Exercise requirements: Please copy each line of the listing below in which the word "computer" appears.

Data records:

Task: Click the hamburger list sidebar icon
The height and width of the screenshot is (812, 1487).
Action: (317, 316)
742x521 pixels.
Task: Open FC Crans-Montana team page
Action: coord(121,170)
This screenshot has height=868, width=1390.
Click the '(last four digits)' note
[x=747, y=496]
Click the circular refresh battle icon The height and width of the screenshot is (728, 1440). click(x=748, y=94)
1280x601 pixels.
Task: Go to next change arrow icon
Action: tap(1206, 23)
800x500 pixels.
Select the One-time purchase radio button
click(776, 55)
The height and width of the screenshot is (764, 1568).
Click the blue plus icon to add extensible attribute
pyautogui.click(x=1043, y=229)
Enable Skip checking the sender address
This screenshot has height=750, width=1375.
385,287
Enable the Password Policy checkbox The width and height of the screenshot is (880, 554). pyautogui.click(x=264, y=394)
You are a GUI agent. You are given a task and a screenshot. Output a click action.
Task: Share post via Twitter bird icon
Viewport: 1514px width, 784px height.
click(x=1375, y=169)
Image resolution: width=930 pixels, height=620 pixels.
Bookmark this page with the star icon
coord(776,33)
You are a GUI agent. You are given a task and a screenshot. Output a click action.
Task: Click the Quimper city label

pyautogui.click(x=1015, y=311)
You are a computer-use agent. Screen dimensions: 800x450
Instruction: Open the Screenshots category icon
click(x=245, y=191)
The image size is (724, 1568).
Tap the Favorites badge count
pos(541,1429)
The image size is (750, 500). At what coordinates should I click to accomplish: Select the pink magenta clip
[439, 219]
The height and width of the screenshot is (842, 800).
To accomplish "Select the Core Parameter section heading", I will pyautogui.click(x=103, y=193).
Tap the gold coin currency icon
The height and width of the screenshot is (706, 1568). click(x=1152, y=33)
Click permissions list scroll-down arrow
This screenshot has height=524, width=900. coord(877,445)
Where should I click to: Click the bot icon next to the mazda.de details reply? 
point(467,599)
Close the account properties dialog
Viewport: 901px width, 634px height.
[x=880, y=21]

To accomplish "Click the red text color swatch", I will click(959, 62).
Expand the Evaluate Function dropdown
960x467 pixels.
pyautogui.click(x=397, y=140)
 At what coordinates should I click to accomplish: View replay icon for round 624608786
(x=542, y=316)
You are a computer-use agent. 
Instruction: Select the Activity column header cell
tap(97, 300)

Task solution:
You are a computer-use agent. Screen dimensions: 800x450
You are a computer-use agent. 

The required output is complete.